I also had plans to do nothing which didn't happen. Cousin needed a ride to work. I had to run a few errands for Nan and I also took J over to see her Poppa soo it was a busy than what I'd like to have had day.

Weigh in day today and I'm happy to report I'm down 1.4kgs which brings me 9.3kgs closer to my first goal weight so I'm super happy about that. I've been fasting a minimum of 20 hours which I'm finding okay. I don't get hungry and I don't feel like I'm over eating when it comes to opening my window. What I am finding though is that I probably need a shorter eating window. I'm going to stick with 20 hours for now and possibly look at changing it up in a few weeks.

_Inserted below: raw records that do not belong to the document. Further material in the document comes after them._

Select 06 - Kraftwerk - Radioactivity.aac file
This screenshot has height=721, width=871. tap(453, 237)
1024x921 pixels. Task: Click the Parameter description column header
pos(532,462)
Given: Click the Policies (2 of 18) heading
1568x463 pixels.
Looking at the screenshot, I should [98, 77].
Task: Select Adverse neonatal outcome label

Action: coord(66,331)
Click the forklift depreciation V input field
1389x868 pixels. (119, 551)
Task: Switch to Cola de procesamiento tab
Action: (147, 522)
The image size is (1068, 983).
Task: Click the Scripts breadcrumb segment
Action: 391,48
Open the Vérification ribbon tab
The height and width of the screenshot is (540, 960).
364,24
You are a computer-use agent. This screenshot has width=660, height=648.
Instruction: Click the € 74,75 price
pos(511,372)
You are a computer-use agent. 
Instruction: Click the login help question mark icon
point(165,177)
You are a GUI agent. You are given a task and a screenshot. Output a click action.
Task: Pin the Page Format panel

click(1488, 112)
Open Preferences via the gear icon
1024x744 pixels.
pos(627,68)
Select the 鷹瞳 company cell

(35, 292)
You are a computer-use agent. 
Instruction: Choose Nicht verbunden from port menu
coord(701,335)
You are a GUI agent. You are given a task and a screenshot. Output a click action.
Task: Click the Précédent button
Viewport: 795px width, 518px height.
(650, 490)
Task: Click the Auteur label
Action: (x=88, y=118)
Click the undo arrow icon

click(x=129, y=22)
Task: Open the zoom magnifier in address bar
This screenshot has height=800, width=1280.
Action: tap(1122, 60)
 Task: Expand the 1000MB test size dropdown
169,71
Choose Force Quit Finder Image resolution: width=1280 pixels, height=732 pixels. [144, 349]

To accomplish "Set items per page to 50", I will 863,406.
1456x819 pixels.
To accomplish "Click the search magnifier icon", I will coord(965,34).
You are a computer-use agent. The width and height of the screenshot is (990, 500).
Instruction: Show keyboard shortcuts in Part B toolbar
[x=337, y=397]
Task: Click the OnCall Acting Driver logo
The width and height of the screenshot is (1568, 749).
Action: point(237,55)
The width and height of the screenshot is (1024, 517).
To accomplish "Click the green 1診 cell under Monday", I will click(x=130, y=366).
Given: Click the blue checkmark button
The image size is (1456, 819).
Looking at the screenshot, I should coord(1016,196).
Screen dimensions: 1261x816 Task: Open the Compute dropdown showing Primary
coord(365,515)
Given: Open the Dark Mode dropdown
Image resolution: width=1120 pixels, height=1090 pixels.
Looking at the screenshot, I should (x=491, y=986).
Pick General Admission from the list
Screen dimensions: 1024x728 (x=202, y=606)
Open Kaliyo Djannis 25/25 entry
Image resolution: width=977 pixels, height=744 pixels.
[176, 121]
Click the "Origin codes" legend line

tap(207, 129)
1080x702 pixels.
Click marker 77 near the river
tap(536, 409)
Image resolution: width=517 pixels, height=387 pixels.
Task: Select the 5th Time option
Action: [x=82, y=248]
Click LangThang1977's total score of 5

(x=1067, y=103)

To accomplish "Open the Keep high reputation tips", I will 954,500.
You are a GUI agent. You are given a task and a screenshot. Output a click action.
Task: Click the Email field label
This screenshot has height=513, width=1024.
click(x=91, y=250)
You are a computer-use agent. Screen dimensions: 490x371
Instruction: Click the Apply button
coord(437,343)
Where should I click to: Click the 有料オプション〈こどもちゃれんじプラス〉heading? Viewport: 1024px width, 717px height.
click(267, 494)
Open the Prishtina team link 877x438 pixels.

Today I had every intention of getting out for a walk. I had planned to go this morning but I was tired so planned to go later in the evening. On top of the no sleep my body has been achy sore. Not specifically from the walking but I think a mix of everything that it's really getting to me. I said I'd go after dinner but M said I needed to take a break before I injured myself. I felt guilty for taking a break because I felt like I'd had a break when I went to hospital. I was wrong. M told me off and said that wasn't a break it was surgery. As guilty as I was feeling I took the break and didn't head out for my walk. It was sad not seeing green but I knew M was right. I needed the break.

Hoping to get out tomorrow. Whether or not that happens is always like I say.. a different story. Haha.